**TASK GOAL:** For this exercise, the lines from the one with "The width and" through the end of the material below must be output exactly, without pictures.
>>>>>
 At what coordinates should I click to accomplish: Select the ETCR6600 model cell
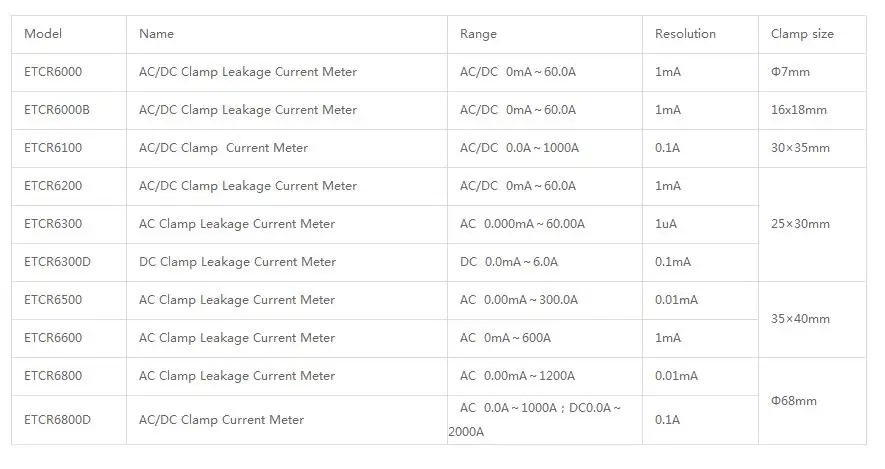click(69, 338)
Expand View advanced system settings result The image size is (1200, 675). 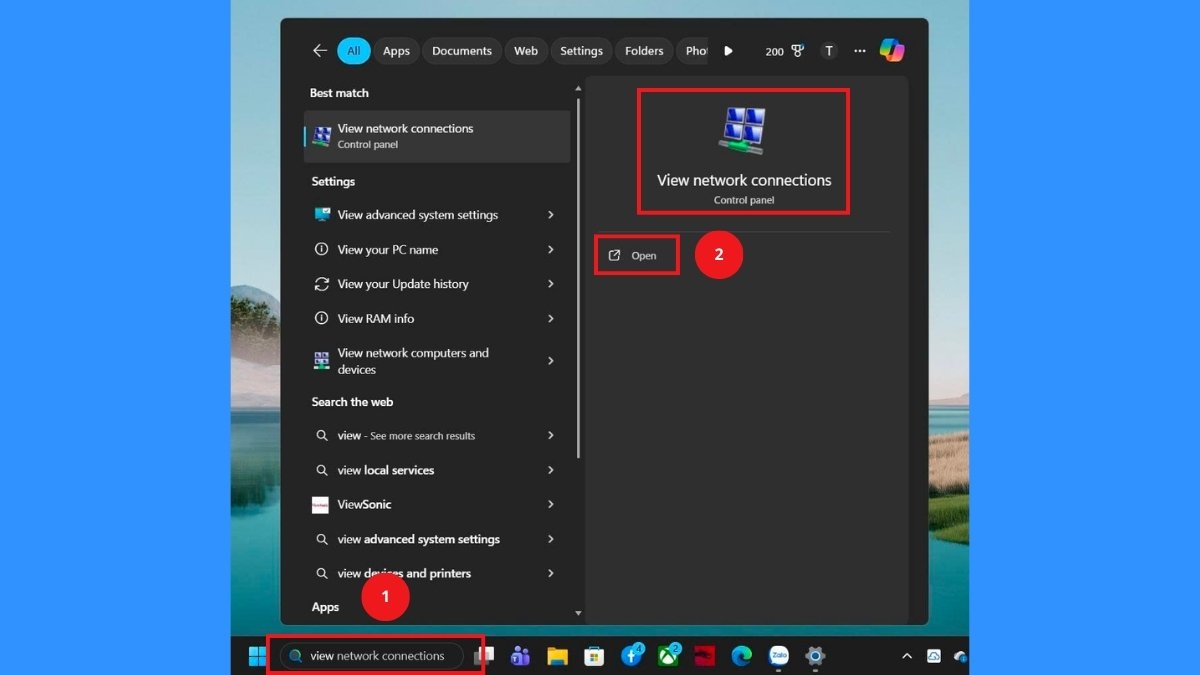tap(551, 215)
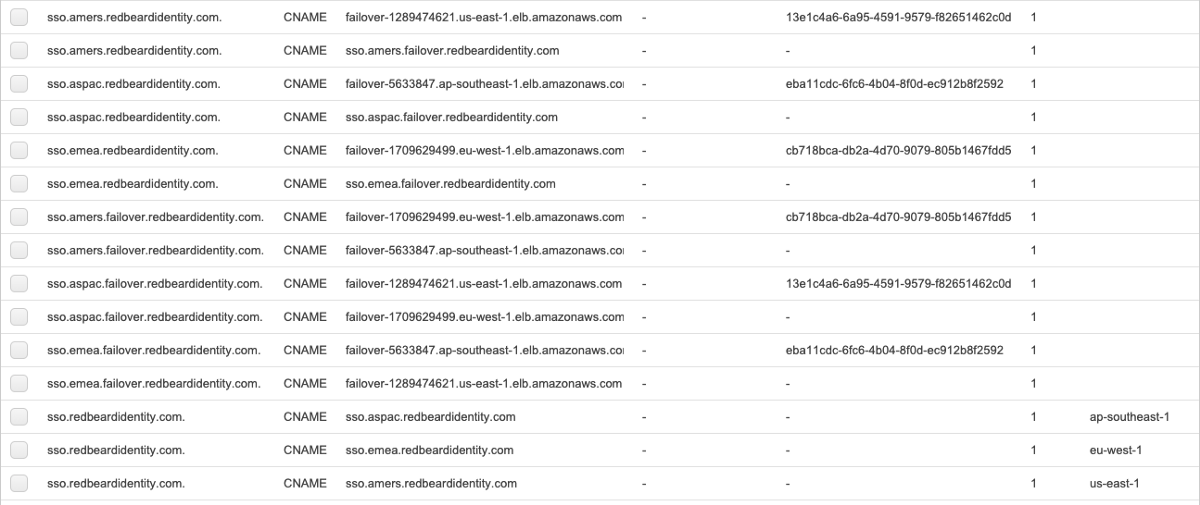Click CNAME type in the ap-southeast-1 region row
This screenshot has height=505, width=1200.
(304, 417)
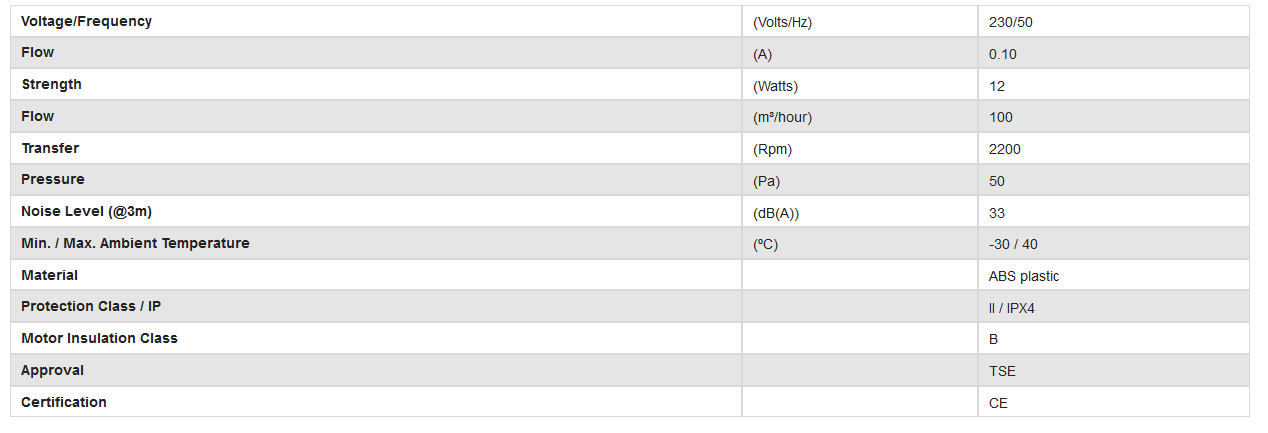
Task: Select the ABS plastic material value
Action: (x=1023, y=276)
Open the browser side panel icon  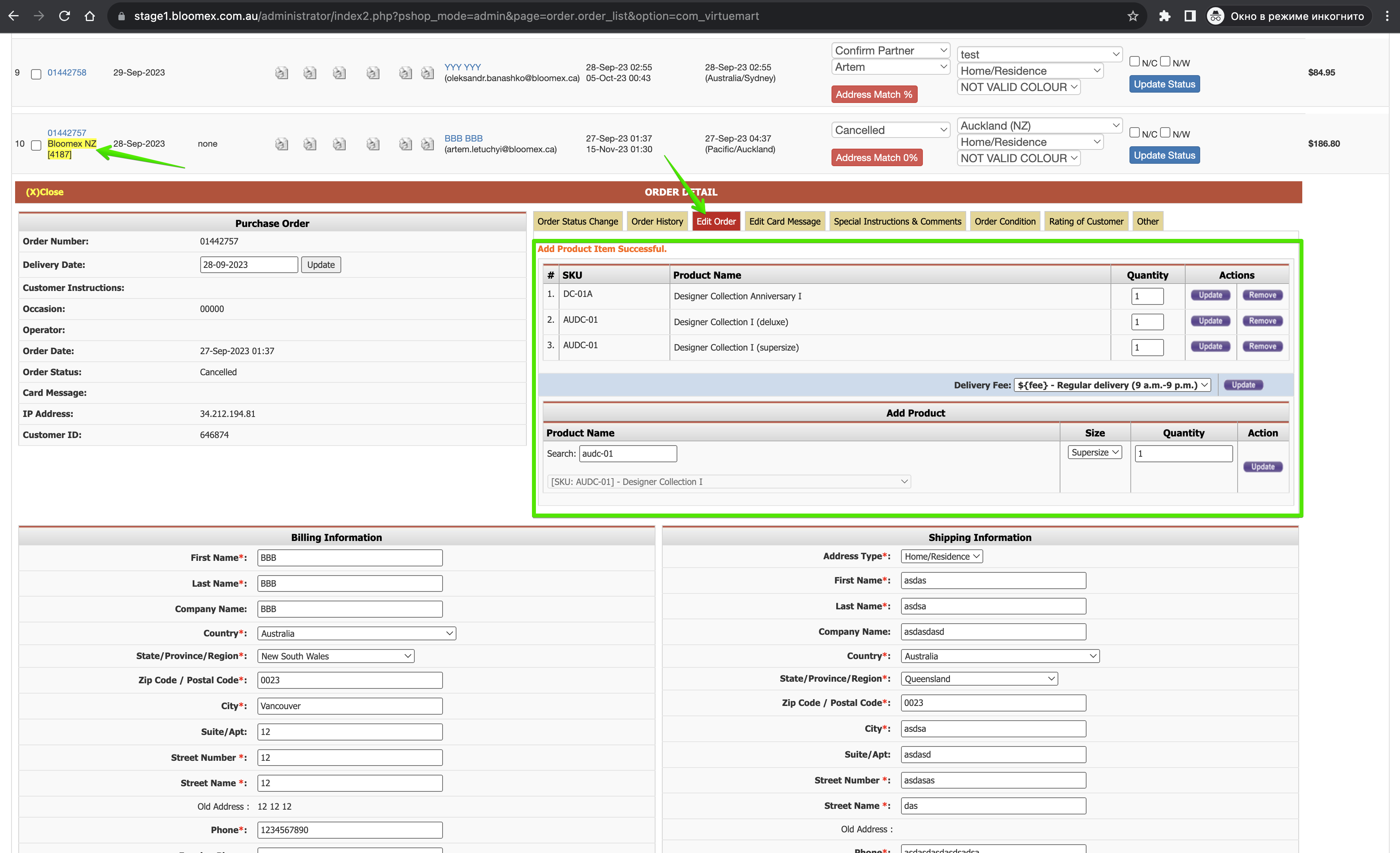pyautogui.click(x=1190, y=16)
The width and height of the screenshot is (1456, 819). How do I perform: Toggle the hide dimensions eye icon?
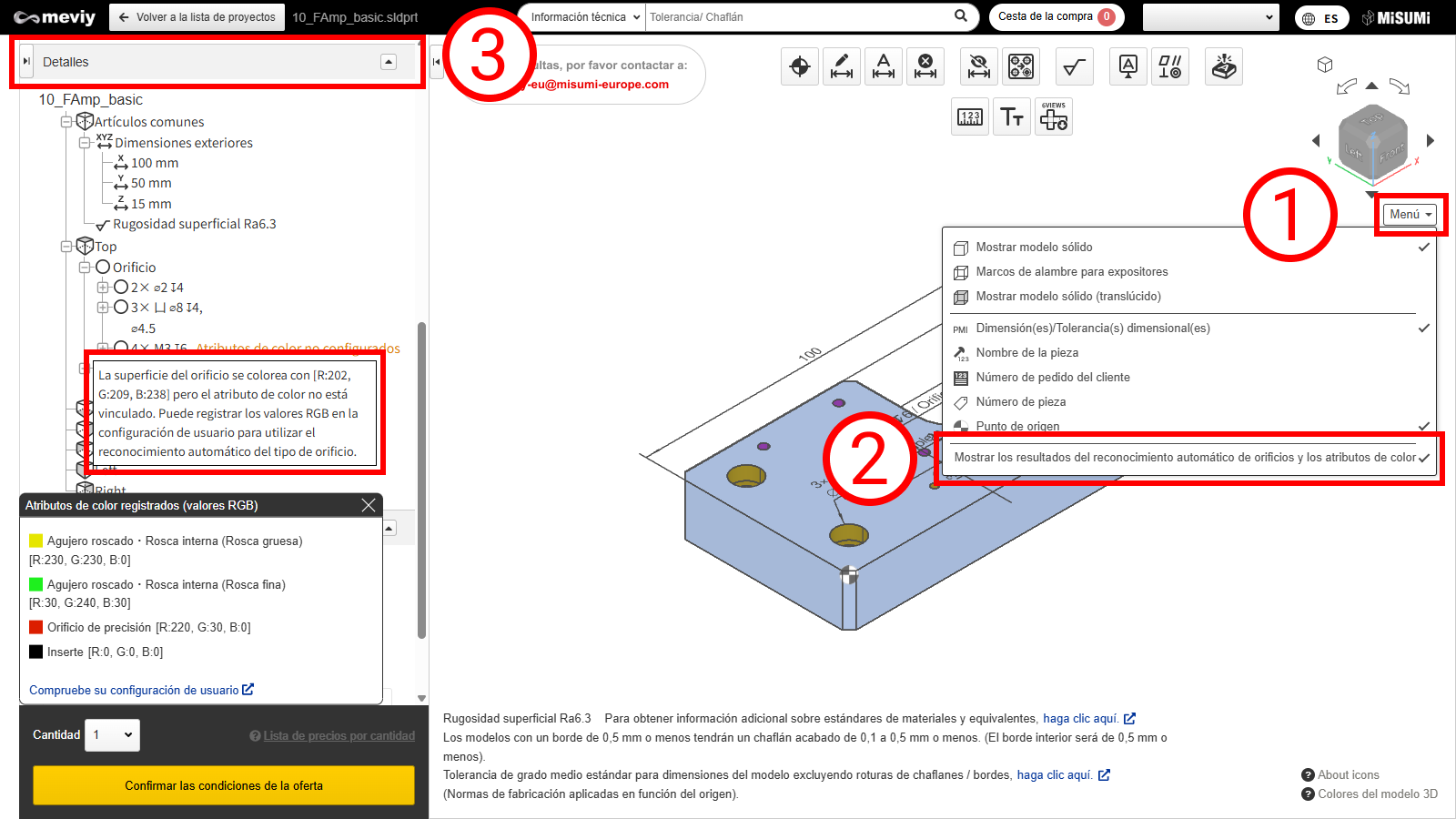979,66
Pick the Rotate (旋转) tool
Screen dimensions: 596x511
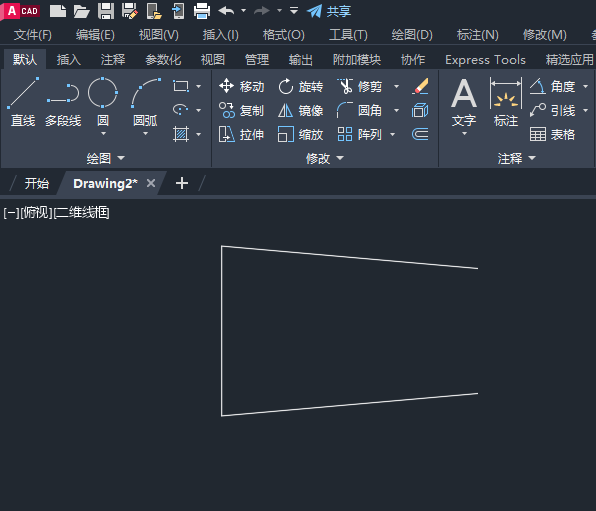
<<<<<
**COMPLETED TASK:**
The width and height of the screenshot is (1456, 819). How do I perform: Toggle the hide dimensions eye icon?
979,66
Pick the Rotate (旋转) tool
Screen dimensions: 596x511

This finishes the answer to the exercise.